Sobre a proposta da reforma do funcionalismo público que lhe apresentou o responsável da época, lorde Soames, escreve: "Vaga demais" e decide que essa proposta nem sequer circulasse no governo porque quer que os cortes aumentem para 5% do gasto, em vez dos 3% que Soames propõe. Na sua opinião, deveriam ser demitidos 66 mil dos 566 mil funcionários administrativos e congeladas durante seis meses as contratações de novos funcionários. "Conteúdo totalmente insuficiente", opina sobre uma proposta de seu responsável pelo emprego. "Não", escreve com frequência nas margens, sublinhado várias vezes para que não passe despercebido. Ou "pouco demais", ou "isto não vai funcionar".

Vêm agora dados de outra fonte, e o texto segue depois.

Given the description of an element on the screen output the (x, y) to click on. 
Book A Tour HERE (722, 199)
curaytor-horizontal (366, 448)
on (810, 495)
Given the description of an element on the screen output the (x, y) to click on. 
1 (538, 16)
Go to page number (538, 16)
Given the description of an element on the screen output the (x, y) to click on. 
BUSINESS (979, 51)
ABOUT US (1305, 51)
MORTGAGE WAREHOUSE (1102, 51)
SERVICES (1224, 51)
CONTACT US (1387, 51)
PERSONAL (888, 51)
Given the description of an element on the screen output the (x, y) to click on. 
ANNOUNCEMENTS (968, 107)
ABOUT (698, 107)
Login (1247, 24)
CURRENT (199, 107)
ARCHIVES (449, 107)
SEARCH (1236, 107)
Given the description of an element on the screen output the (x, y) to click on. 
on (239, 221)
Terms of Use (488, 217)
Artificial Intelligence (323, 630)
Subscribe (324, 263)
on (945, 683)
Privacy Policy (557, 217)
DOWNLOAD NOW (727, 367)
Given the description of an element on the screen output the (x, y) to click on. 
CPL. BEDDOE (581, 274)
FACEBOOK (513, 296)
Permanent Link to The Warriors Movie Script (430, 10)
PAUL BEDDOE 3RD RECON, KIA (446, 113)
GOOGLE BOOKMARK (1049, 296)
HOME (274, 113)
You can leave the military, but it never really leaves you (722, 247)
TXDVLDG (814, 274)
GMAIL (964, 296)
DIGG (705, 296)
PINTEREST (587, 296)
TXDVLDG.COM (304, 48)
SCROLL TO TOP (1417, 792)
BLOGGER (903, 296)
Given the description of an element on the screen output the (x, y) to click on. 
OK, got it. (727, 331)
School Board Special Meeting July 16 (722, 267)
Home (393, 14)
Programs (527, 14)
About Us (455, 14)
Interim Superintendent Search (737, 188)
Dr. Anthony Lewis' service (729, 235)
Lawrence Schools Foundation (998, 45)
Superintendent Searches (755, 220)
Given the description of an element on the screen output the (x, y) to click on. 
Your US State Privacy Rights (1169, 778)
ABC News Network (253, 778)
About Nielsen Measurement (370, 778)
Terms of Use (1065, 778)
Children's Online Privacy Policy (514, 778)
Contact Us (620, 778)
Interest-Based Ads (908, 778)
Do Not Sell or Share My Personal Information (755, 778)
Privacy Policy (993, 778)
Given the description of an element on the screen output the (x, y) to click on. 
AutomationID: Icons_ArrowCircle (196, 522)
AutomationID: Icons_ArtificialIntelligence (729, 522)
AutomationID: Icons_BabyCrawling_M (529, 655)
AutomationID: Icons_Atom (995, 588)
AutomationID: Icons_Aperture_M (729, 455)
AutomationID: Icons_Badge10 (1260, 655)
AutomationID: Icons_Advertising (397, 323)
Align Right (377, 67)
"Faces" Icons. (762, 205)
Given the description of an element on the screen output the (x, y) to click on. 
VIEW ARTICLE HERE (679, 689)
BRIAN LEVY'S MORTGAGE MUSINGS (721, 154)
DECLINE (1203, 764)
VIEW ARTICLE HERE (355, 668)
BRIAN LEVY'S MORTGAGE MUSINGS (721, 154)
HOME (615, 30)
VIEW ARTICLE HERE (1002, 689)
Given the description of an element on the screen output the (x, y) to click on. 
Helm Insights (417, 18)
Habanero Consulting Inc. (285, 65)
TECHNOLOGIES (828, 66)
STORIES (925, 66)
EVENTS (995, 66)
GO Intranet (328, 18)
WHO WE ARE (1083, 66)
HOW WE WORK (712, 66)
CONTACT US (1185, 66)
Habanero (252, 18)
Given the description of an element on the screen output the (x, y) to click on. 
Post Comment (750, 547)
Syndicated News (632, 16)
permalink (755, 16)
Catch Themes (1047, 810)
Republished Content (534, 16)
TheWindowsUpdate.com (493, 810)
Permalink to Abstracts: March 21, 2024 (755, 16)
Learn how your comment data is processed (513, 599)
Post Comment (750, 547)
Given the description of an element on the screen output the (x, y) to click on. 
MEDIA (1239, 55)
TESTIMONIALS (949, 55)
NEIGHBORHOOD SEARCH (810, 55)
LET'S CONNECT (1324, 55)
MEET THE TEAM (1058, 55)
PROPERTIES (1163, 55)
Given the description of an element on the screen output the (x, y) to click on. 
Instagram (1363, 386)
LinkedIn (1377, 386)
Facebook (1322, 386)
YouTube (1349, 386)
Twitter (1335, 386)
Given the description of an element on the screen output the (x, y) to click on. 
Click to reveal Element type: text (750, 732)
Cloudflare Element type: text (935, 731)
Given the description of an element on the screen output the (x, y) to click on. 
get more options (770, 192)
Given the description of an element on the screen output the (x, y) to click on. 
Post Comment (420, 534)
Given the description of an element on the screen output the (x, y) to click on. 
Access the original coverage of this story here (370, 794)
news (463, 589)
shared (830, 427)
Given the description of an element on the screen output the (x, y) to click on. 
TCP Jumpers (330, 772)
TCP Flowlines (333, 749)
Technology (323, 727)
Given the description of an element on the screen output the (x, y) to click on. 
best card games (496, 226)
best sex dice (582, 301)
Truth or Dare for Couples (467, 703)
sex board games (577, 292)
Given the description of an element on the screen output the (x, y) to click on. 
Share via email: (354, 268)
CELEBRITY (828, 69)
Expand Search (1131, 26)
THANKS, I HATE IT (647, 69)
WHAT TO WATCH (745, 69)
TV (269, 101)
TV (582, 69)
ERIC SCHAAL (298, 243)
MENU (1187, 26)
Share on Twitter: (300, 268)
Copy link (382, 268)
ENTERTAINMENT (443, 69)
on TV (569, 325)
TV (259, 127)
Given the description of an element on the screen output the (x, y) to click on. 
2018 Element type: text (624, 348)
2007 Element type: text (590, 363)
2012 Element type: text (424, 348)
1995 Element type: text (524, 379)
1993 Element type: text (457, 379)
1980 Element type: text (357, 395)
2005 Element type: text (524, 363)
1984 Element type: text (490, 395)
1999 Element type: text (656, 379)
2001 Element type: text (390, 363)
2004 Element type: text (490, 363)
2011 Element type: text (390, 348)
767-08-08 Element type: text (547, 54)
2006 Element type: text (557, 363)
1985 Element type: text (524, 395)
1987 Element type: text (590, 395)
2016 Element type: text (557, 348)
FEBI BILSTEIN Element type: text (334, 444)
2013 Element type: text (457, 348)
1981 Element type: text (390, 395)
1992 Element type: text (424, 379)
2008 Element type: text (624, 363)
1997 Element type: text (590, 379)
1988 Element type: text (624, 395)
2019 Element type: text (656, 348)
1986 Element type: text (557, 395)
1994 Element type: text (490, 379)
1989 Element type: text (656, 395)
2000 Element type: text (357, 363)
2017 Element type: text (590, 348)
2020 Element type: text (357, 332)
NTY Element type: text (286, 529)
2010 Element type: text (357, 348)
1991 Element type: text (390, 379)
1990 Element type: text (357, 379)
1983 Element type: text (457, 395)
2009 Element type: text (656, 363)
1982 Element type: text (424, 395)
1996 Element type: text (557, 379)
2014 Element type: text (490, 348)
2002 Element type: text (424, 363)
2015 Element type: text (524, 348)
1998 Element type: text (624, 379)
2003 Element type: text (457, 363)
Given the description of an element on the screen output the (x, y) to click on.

Seu caráter impetuoso se destaca em vários episódios relacionados à Irlanda do Norte. As notas de uma conversa que manteve em 23 de agosto de 1979 com o ministro britânico para a Irlanda do Norte, Humphrey Atkins, refletem sua indignação pela política de neutralidade adotada pelos EUA no conflito do Ulster. Thatcher proíbe que seu ministro se reúna com o governador de Nova York, Hugo Carey, porque este anunciou que pensa em visitar a República da Irlanda. E enfatiza que não acredita que o então presidente americano, Jimmy Carter, estivesse disposto a discutir com ela "a política americana em relação a sua população negra, por exemplo".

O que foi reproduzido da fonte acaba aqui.